La riduzione dei costi dovuta alla contrazione dello spazio lavorativo, dei consumi connessi alla presenza dei dipendenti in ufficio e degli eventuali oneri per il pasto, anche le imprese troveranno conveniente il proseguimento del lavoro a distanza. Un’ulteriore conferma viene da sondaggi come quello effettuato da Bva Doxa su 635 Pmi di vari settori: il 58% di chi ha adottato per i propri dipendenti misure di smart-working crede che questa misura continuerà anche in futuro».

Zorzoli non manca di sottolineare anche uno specifico riferimento al mondo dell’e-commerce in una prospettiva anche internazionale: «Bastano due dati a descrivere la crescita degli acquisti online durante l’emergenza Covid-19. Ad aprile Amazon solo negli Stati Uniti ha assunto altri 175.000 dipendenti, ripartiti tra chi lavora nei grandi magazzini merci della società e chi è addetto alle consegne. Secondo Netcomm, il consorzio del commercio digitale italiano, il 77% di chi vende online avrebbe acquisito nuovi clienti durante le settimane di blocco legate all’emergenza. Di fronte a cambiamenti di queste dimensioni, non è credibile che gli acquisti online ritornino ai livelli antecedenti. Incerto sarà il “quanto”, non il “se».

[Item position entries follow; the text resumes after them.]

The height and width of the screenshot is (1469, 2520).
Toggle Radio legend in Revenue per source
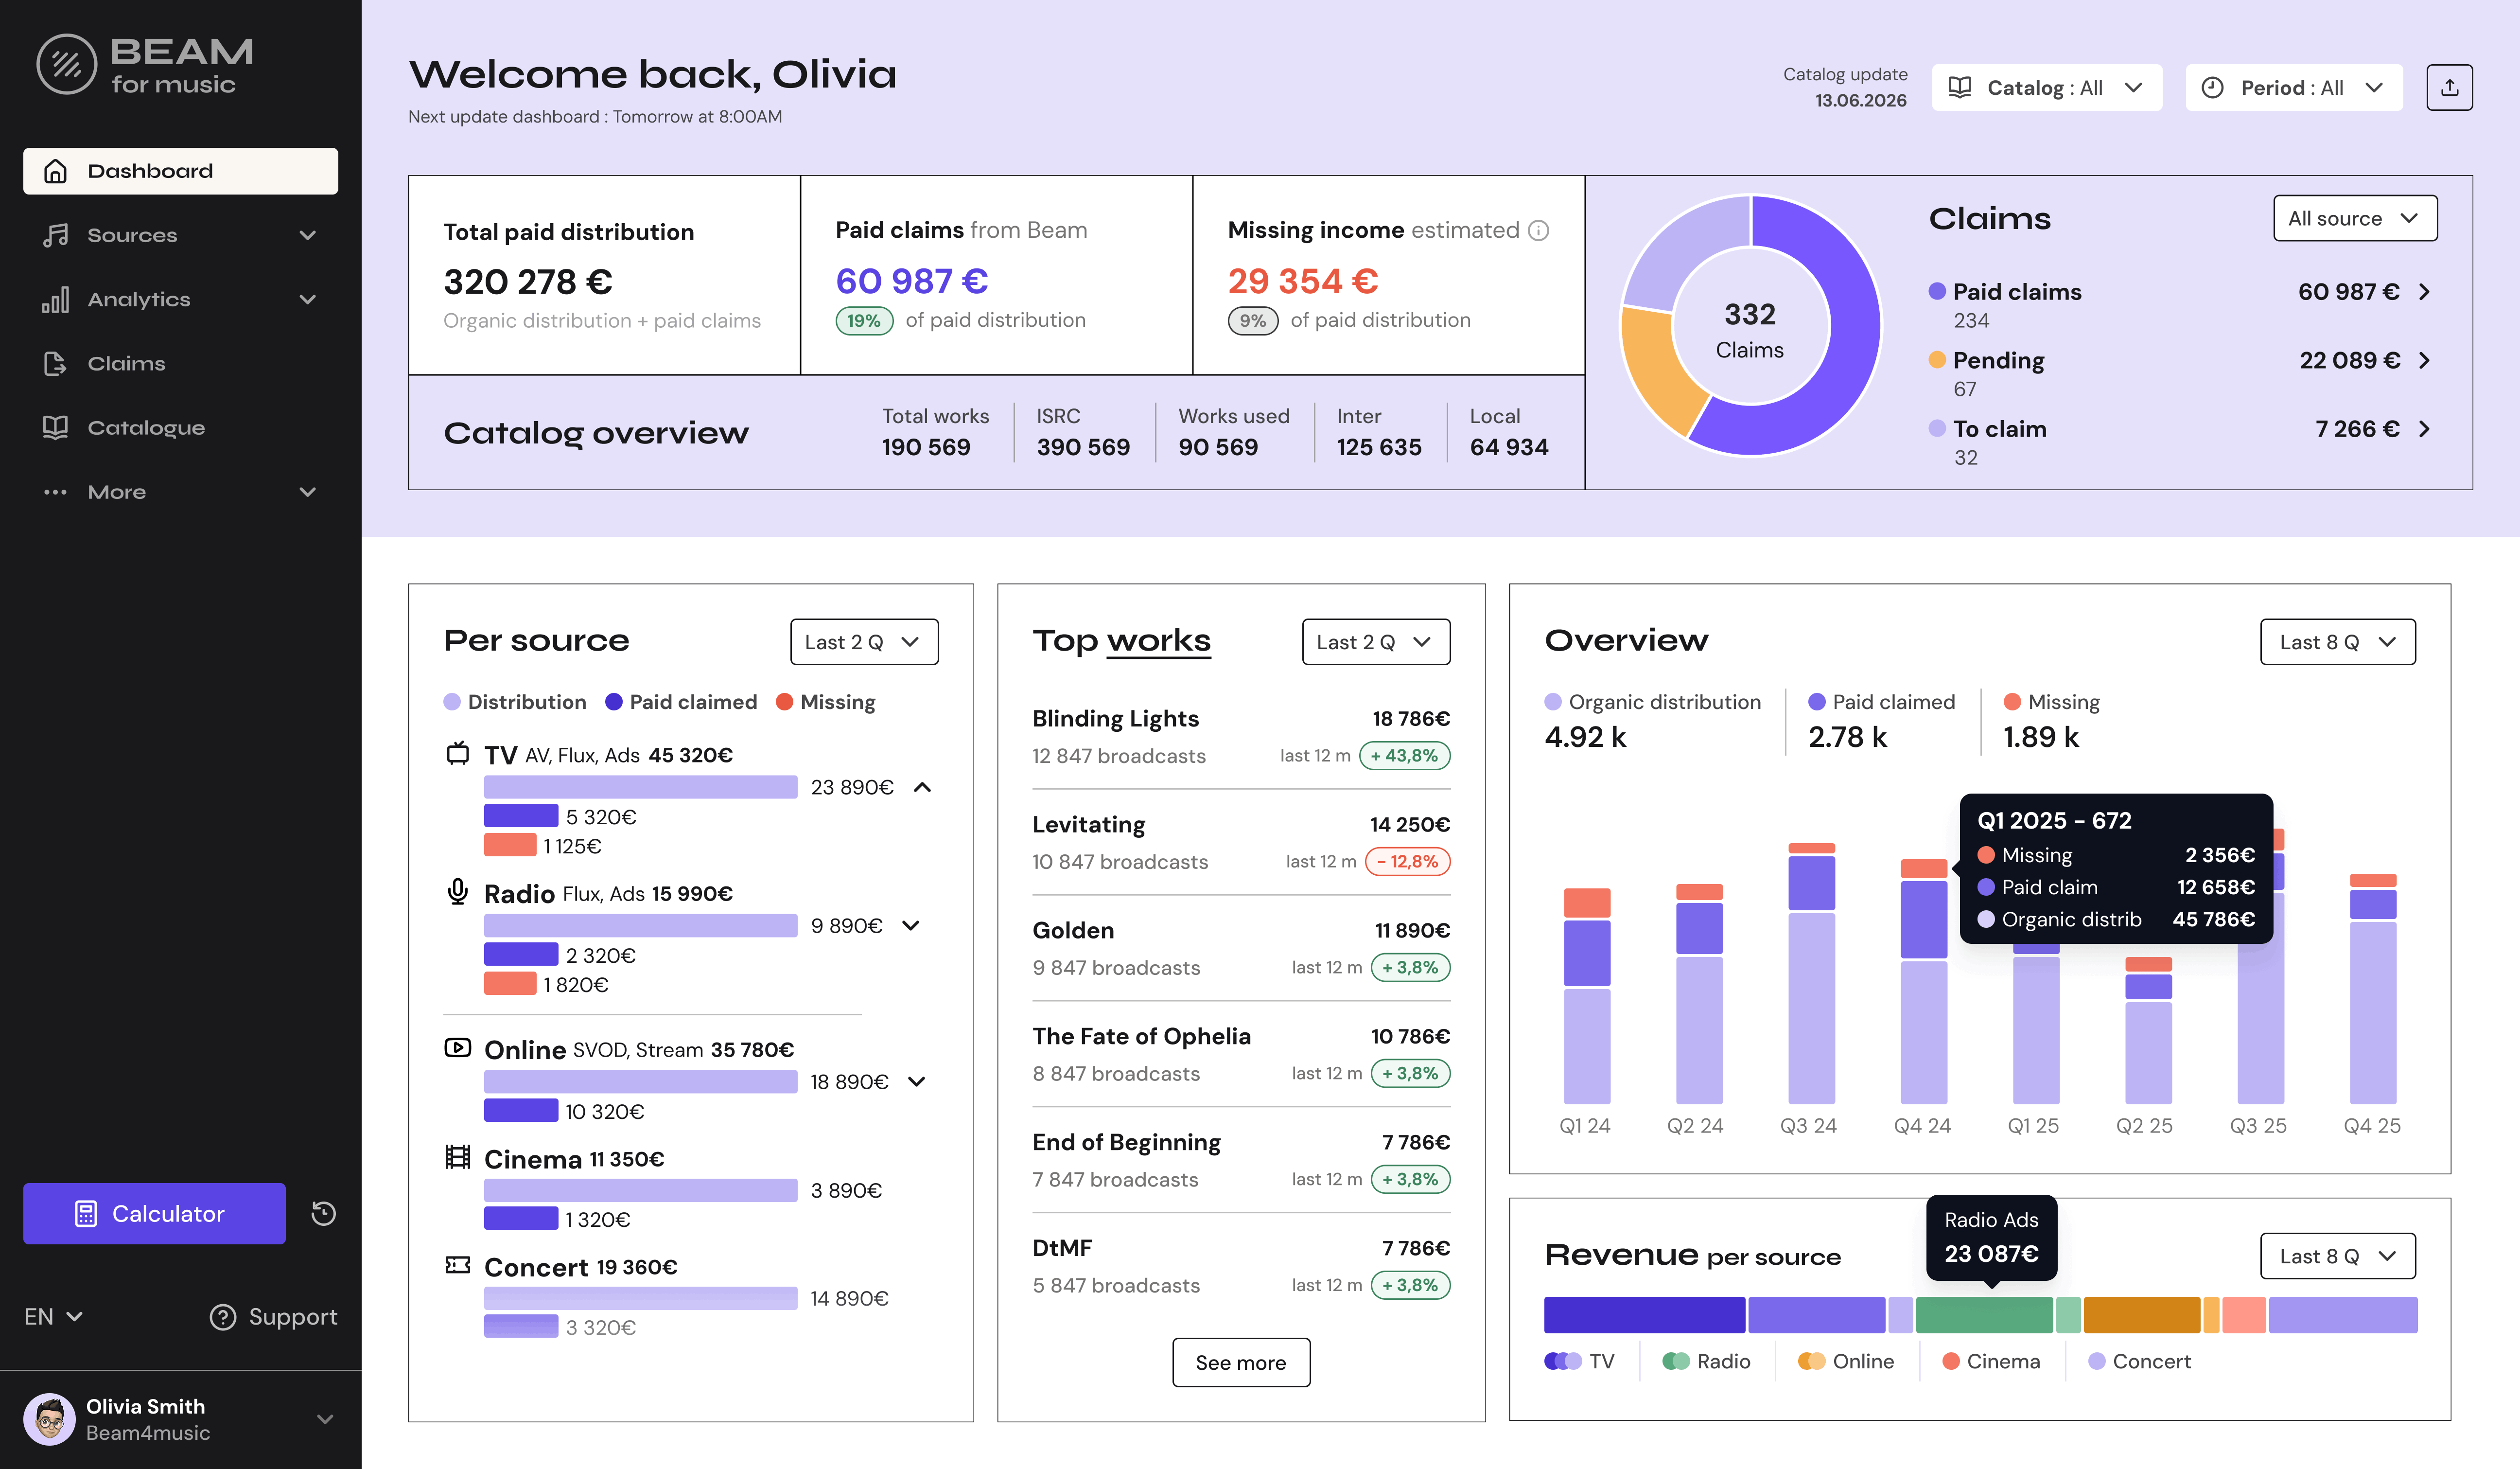pos(1706,1361)
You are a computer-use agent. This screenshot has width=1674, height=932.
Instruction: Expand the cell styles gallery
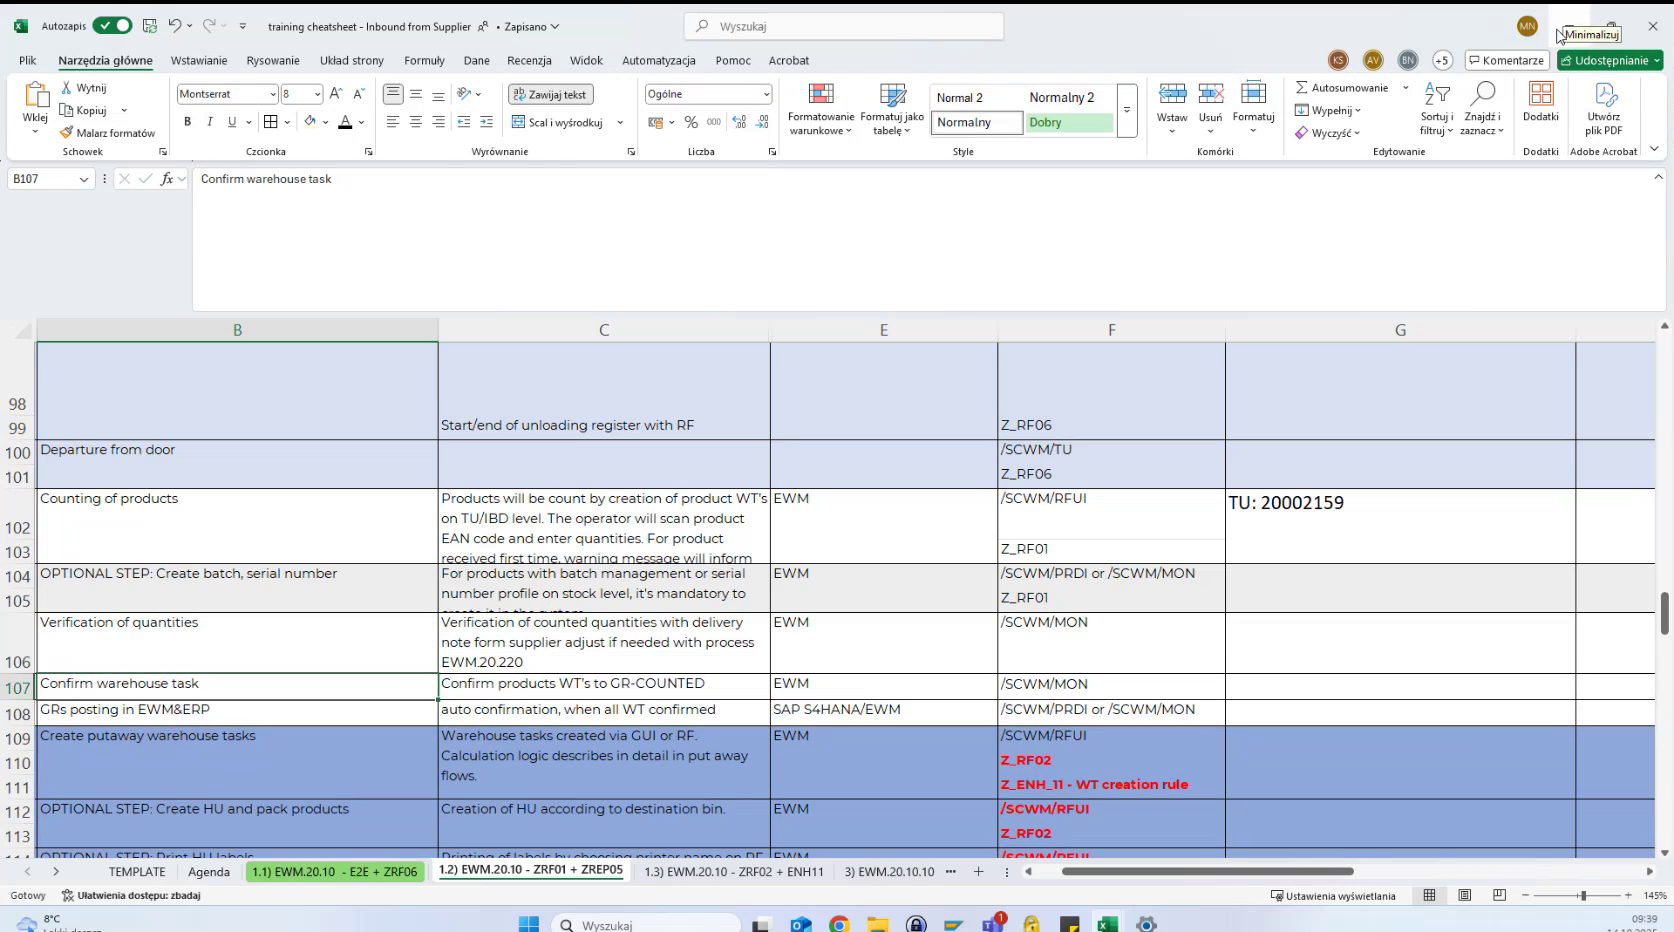[1127, 110]
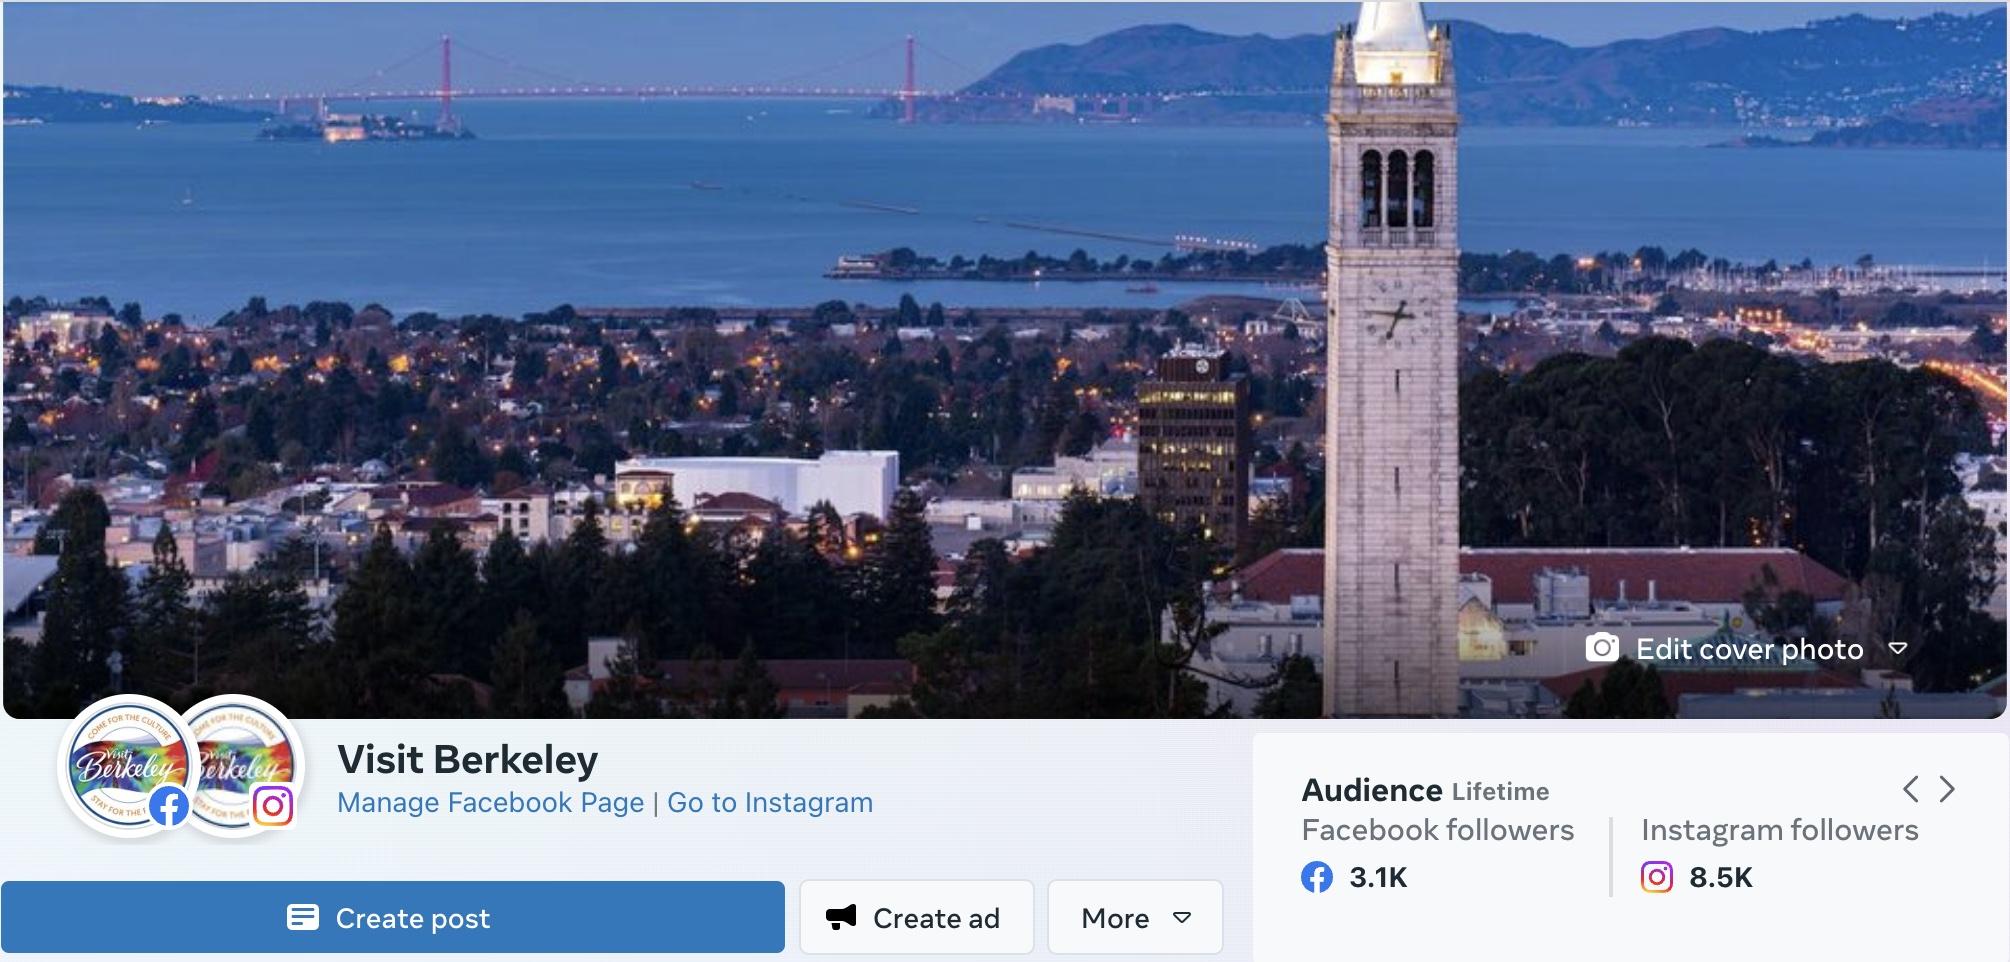This screenshot has height=962, width=2010.
Task: Show the previous Audience card with the left chevron
Action: click(1910, 789)
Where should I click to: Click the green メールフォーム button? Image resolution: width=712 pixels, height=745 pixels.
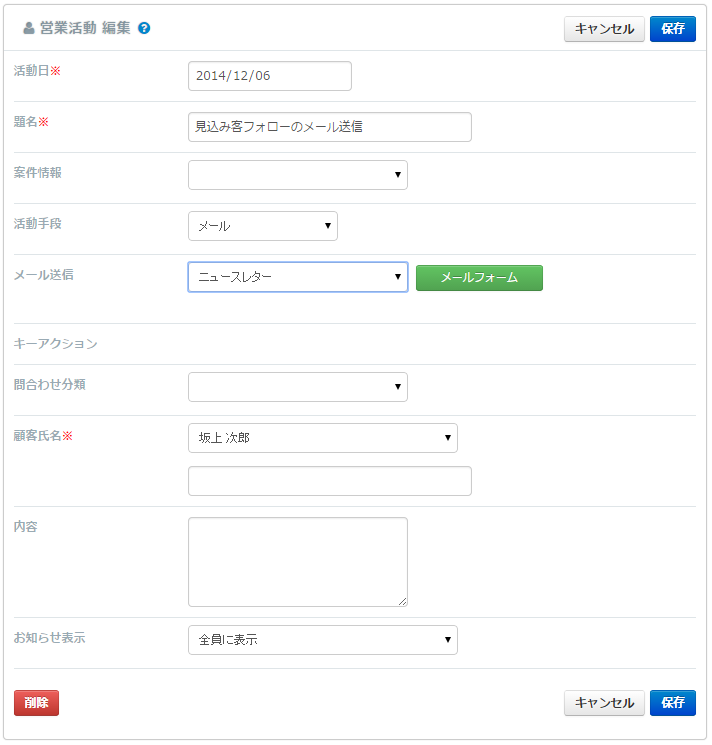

In sostanza «La maggiore diffusione dello smart working porterà a una riduzione del traffico automobilistico nelle ore di punta, mentre quella degli acquisti online aumenterà lungo tutta la giornata la circolazione dei furgoni; con il primo effetto quantitativamente più rilevante del secondo. Ne conseguirà anche una modifica nel mix dei prodotti petroliferi, destinata a sovrapporsi a quella indotta dai trend degli ultimi anni, in particolare dall’adozione del GNL nel trasporto pesante su strada e dal vincolo più stringente (mediamente 95 g CO2/km), posto alle emissioni dall’Unione Europea».

Nonostante si possa considerare che, sul breve, sia le attuali restrizioni e diminuzioni della mobilità sul mezzo pubblico (dimezzamento dei posti per distanziamento sociale), sia il perdurante timore del contagio, possano aver attivato, dal 4 maggio in poi con il graduale allentamento delle misure di blocco, la conversione dal mezzo pubblico a quello privato con una limitata riaccensione dei consumi, sia la crisi economica – di cui ci si renderà pienamente conto man mano che il tempo avanza – che il diffondersi di nuove modalità di comportamento, determineranno una riduzione dei consumi ben più consistente, che andrà ad aggiungersi a quanto definitivamente perduto nelle nebbie del lunghissimo lockdown.